§ **Directions for this task**
Exact copy, no pictures: every line from the one that contains "English (1325, 36)" through the end of the data below, and nothing else.

§ **Excerpted records**
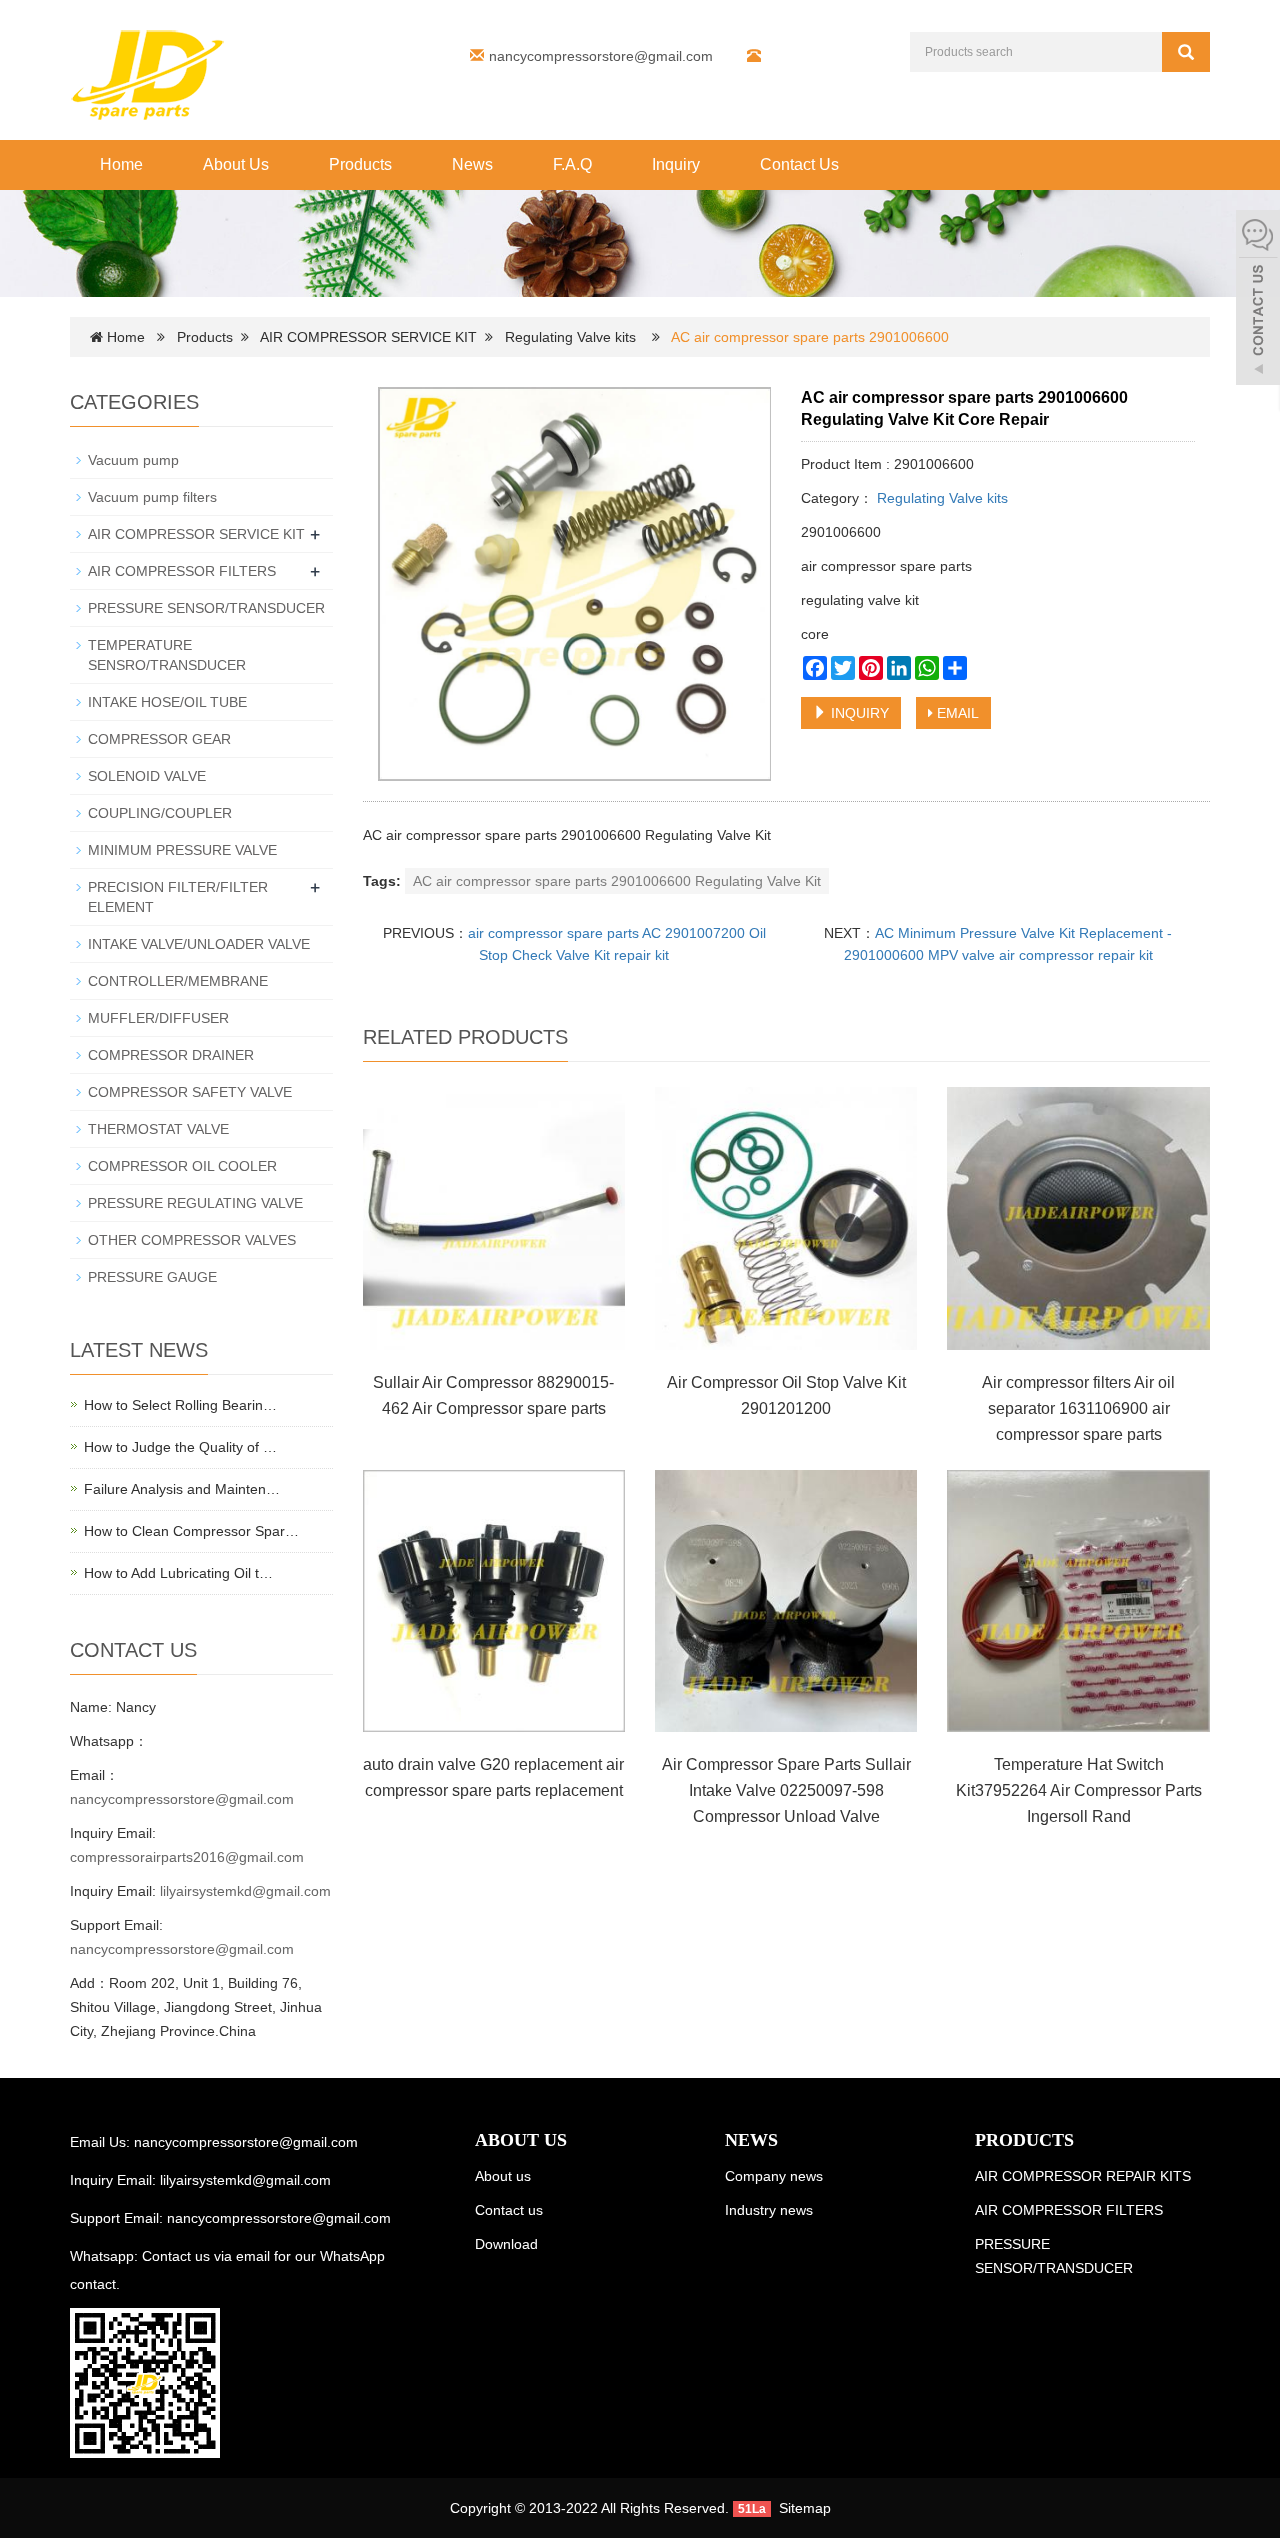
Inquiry (676, 164)
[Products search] (1186, 52)
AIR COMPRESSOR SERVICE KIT (368, 337)
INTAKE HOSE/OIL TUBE (167, 702)
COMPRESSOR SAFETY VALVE (190, 1092)
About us (503, 2176)
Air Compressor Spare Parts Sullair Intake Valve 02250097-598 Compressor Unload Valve (786, 1790)
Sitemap (805, 2508)
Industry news (769, 2210)
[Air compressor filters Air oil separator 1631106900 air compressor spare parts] (1078, 1218)
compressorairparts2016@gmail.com (187, 1857)
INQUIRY (858, 713)
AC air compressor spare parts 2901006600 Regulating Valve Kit (617, 881)
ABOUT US (521, 2140)
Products (360, 164)
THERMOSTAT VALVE (158, 1129)
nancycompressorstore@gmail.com (601, 56)
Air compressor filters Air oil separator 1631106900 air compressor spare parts (1078, 1408)
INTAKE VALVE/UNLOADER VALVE (199, 944)
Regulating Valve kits (570, 337)
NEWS (751, 2140)
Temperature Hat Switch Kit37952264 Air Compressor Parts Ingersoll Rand (1079, 1790)
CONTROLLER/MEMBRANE (178, 981)
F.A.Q (572, 164)
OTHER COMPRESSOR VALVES (192, 1240)
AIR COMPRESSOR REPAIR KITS (1083, 2176)
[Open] (1258, 300)
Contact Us (799, 164)
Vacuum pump (133, 460)
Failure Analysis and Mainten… (182, 1489)
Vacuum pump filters (152, 497)
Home (121, 164)
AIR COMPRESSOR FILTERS (182, 571)
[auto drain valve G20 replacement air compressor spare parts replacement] (494, 1601)
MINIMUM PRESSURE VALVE (182, 850)
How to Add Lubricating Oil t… (178, 1573)
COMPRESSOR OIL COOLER (182, 1166)
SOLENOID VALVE (147, 776)
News (472, 164)
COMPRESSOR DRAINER (171, 1055)
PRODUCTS (1024, 2140)
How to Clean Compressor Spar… (191, 1531)
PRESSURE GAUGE (152, 1277)
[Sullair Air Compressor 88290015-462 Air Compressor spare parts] (494, 1218)
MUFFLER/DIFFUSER (158, 1018)
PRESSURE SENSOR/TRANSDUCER (206, 608)
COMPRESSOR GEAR (159, 739)
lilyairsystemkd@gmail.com (245, 1891)
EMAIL (956, 713)
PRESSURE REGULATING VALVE (195, 1203)
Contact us (509, 2210)
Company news (774, 2176)
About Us (236, 164)
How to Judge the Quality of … (180, 1447)
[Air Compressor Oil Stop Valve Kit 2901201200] (786, 1218)
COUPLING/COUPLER (160, 813)
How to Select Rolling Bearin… (180, 1405)
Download (506, 2244)
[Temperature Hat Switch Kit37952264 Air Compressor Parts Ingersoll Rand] (1078, 1601)
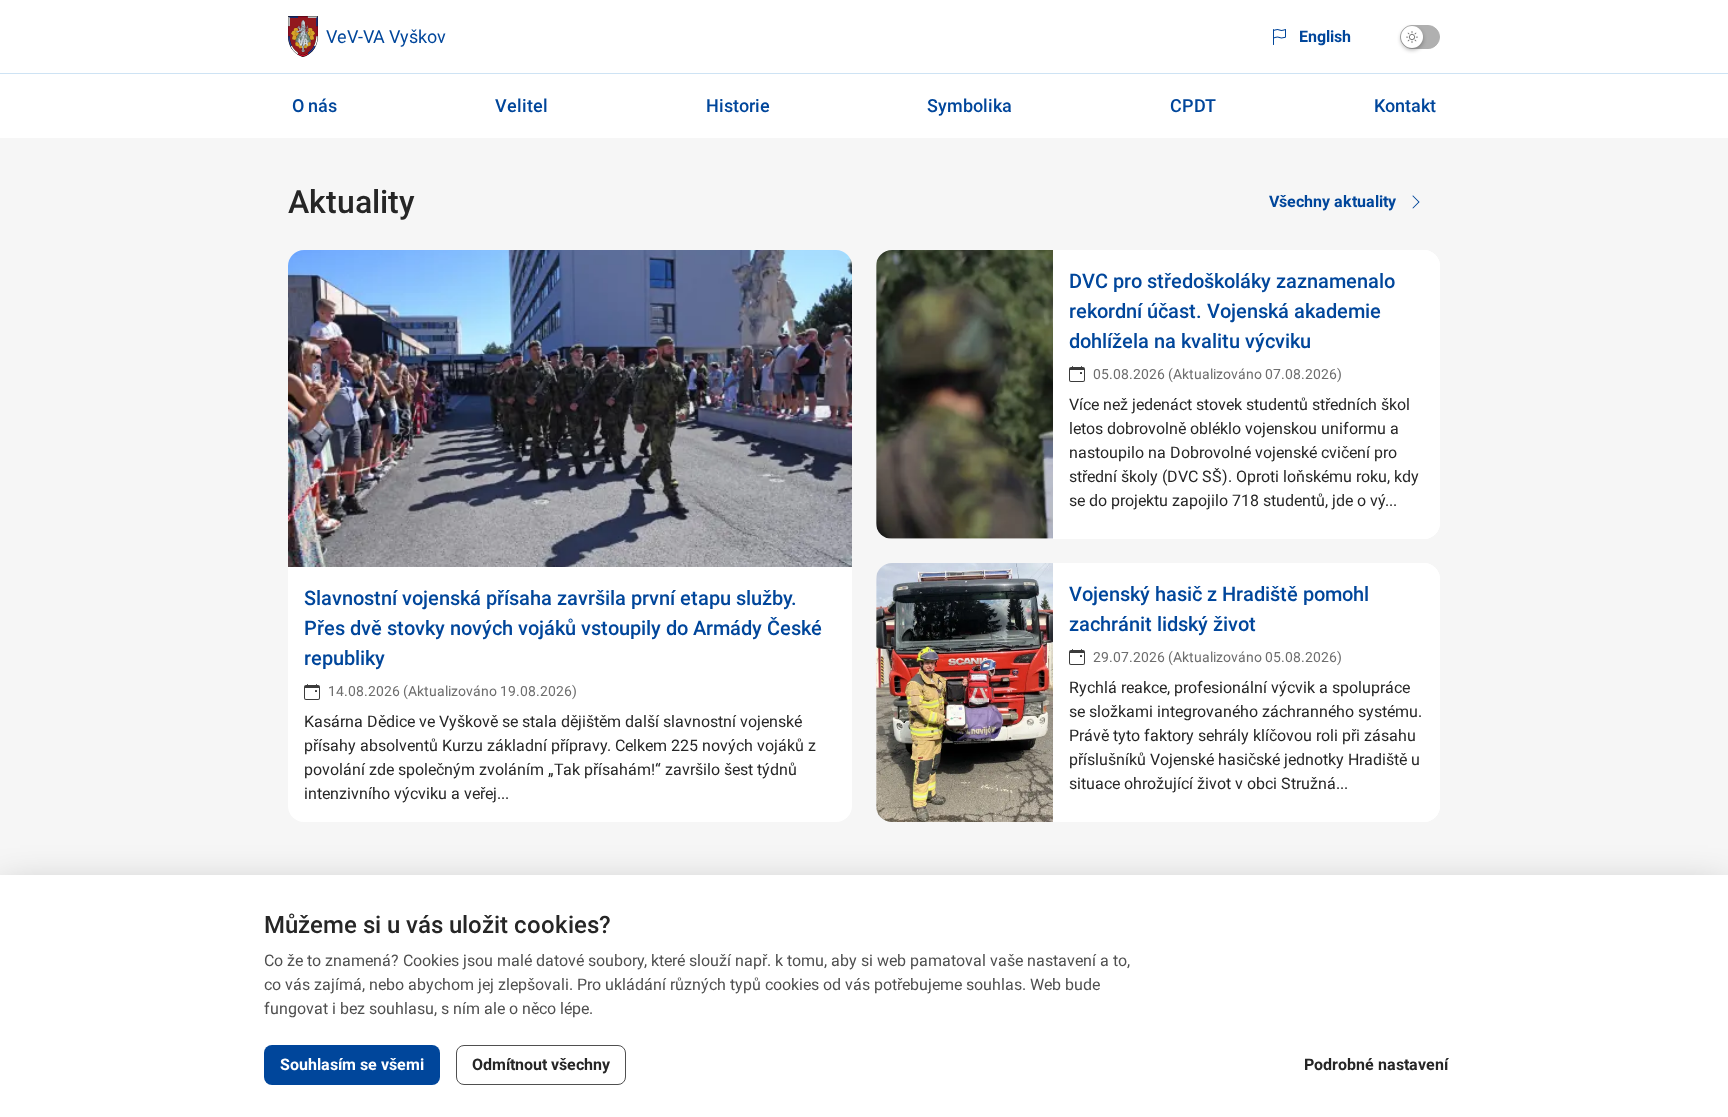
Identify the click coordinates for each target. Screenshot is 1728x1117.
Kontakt (1405, 105)
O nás (314, 105)
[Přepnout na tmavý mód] (1420, 37)
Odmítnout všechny (541, 1064)
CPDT (1193, 105)
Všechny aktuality (1332, 201)
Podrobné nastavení (1376, 1064)
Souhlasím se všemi (352, 1064)
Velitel (521, 105)
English (1325, 36)
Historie (738, 105)
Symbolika (969, 105)
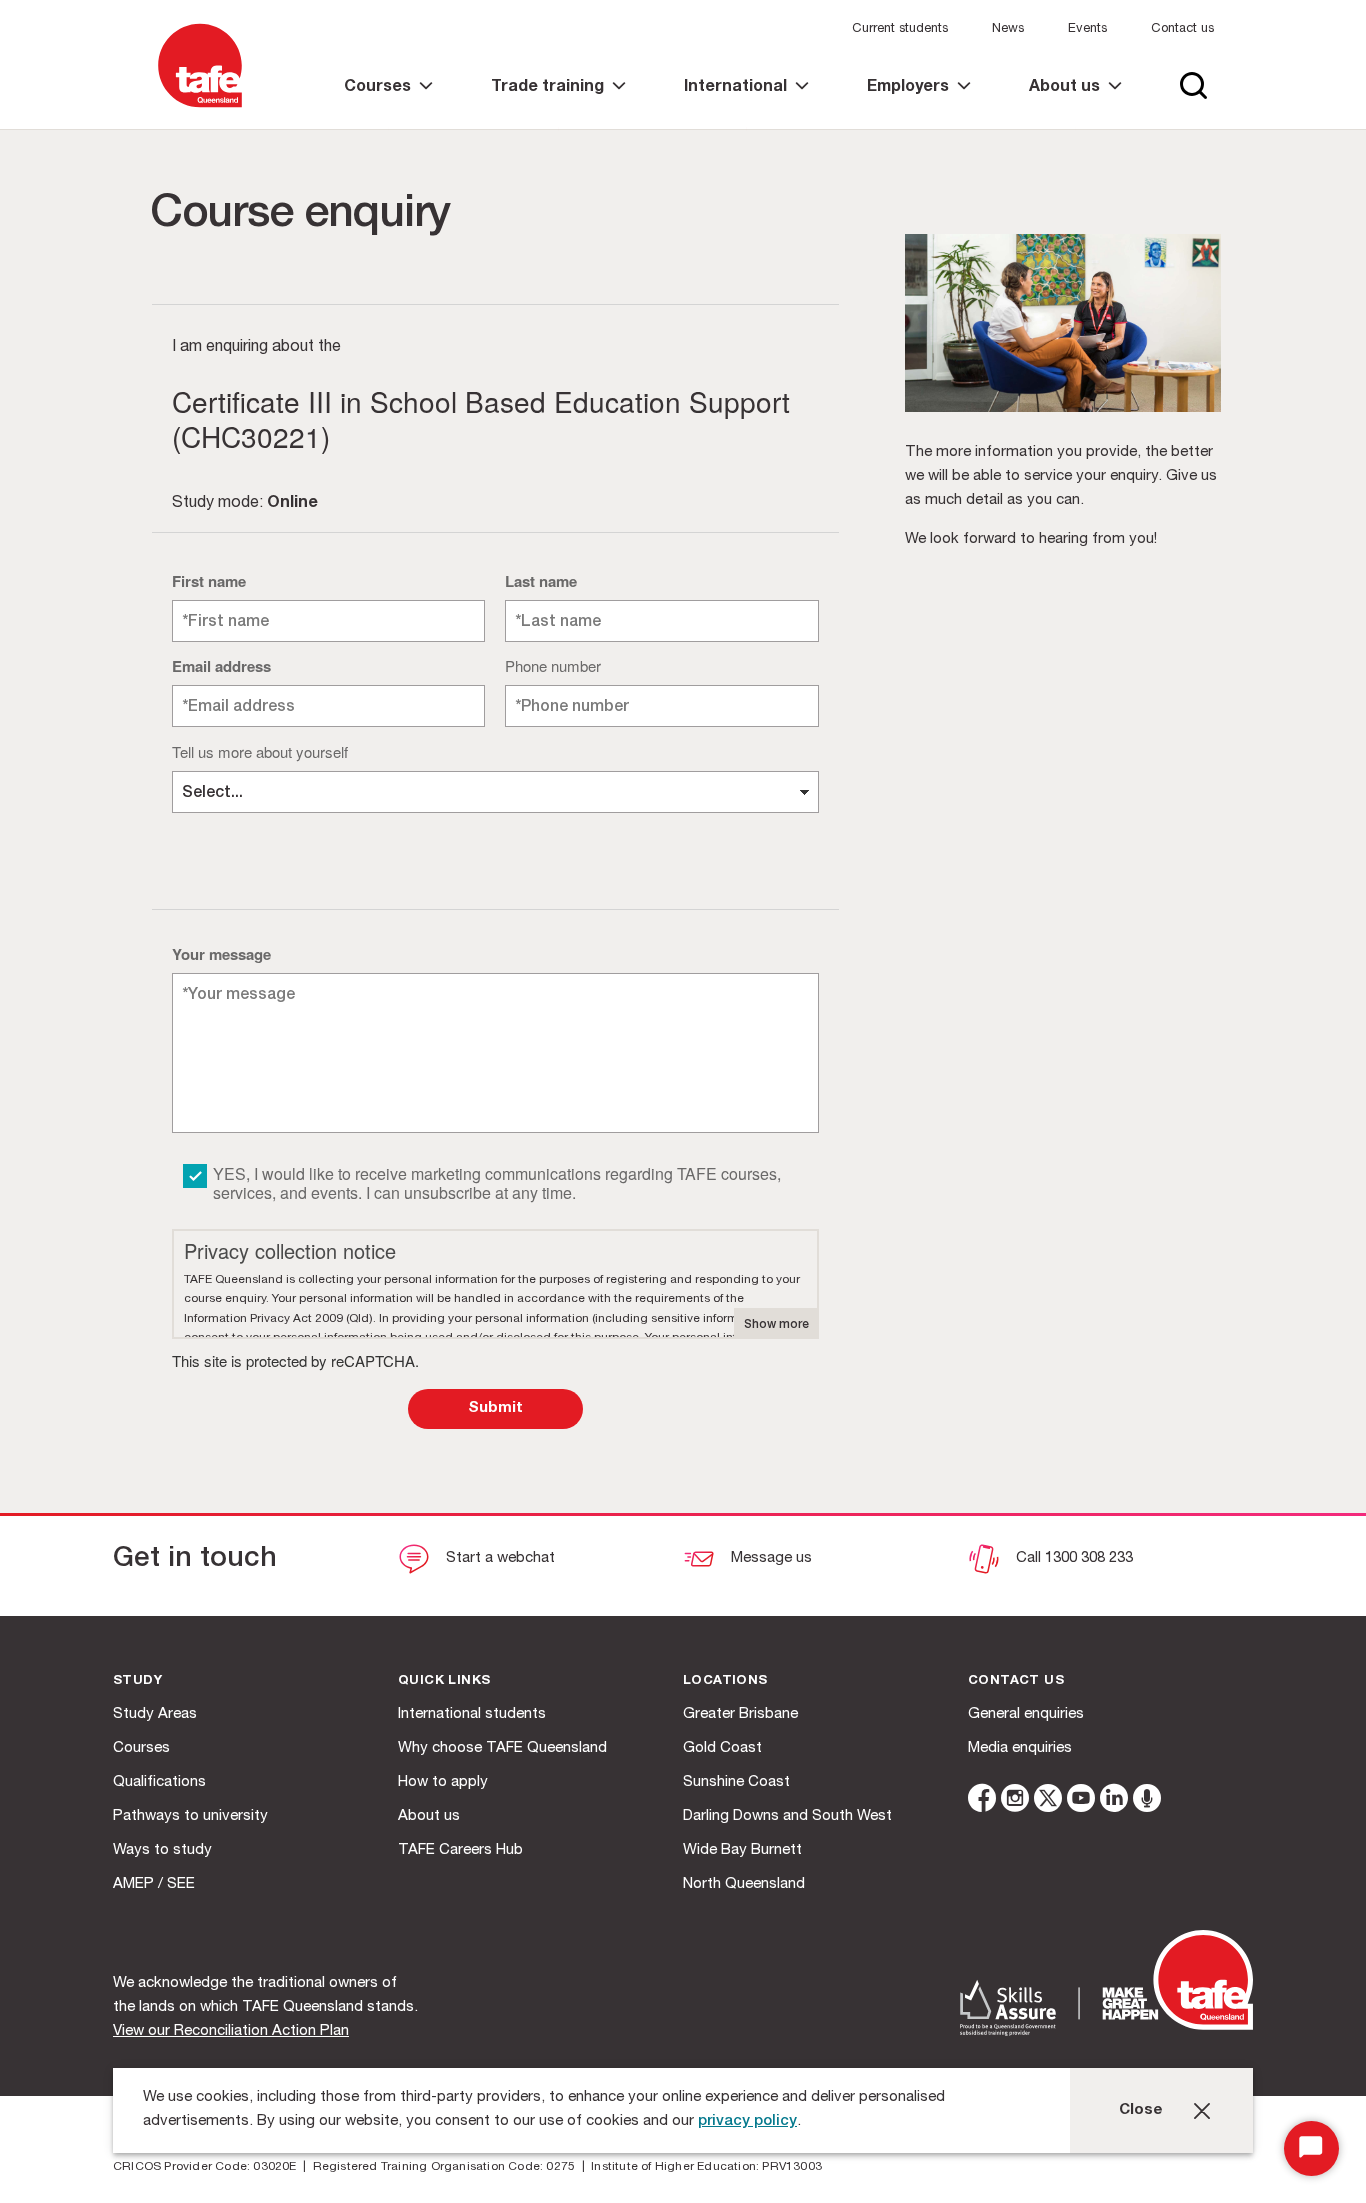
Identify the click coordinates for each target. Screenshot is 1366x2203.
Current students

§ **Solution for this exercise**
English (1325, 36)
Historie (738, 105)
Symbolika (969, 105)
Identify the click coordinates for each target. Screenshot is 1366x2203.
Current students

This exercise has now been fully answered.